Condition assessment of corroded spanning subsea pipelines under vortex-induced vibration

Vortex-induced vibration (VIV) is a critical failure form of spanning subsea pipelines. The presence of corrosion defect may accelerate the degradation of spanning pipelines. This paper presents a condition assessment of corroded subsea pipelines under VIV using acoustic-structure coupling method and simulation of flow around a cylinder. First, the acoustic-structure coupling method is used to perform the modal analysis of pipeline with the corrosion defects, and the wet modal frequencies across pipelines with the varying ovality corrosion levels are compared. Subsequently, a 3D transient simulation of flowing around the pipeline containing corrosion defect were performed, in which the vortex shedding patterns, temporal variations in lift and drag coefficients, and frequency-domain characteristics of lift coefficients after Fast Fourier Transform (FFT) are obtained.
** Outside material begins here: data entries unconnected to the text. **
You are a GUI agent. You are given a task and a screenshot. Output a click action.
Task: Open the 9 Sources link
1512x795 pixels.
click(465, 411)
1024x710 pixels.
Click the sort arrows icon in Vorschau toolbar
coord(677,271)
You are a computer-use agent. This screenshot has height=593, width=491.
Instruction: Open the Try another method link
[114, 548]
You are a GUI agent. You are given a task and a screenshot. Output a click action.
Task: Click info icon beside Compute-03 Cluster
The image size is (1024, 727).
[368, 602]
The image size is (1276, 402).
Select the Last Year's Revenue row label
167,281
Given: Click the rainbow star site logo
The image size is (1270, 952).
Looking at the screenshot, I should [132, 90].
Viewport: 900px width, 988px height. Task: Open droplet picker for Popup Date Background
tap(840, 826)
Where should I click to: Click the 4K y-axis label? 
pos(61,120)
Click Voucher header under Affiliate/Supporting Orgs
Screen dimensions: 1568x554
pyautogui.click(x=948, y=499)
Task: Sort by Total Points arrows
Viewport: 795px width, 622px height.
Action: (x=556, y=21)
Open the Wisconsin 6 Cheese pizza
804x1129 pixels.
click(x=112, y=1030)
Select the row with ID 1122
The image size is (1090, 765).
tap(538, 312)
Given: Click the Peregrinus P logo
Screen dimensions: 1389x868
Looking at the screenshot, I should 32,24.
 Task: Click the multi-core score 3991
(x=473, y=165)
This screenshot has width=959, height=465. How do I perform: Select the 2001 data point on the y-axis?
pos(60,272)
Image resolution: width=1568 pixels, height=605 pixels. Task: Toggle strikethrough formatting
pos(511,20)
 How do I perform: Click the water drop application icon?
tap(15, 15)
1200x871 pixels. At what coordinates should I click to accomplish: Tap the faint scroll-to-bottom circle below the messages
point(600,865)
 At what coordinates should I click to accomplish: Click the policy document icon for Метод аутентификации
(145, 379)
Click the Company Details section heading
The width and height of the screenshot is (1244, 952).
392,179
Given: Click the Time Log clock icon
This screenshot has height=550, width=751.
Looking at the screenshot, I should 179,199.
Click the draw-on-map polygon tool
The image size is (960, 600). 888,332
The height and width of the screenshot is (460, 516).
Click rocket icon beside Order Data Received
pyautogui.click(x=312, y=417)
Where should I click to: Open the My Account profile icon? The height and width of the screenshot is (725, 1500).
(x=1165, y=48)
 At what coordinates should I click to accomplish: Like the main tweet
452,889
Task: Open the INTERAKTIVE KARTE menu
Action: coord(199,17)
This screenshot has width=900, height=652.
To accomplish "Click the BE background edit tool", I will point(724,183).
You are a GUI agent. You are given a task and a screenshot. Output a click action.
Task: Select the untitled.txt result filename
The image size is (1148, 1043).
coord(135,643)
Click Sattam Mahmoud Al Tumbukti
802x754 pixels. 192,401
Eventually, condition of corroded spanning pipelines is estimated based on the resonance theory, which is implemented through comparing the vortex shedding frequency with the first-order natural frequency. It is observed that ovality and the presence of corrosion defects significantly reduce the overall structure stiffness, influencing vibration mode characteristics and vortex shedding frequency of pipeline. In essence, the outcomes of this study can support the integrity assessment of subsea pipelines.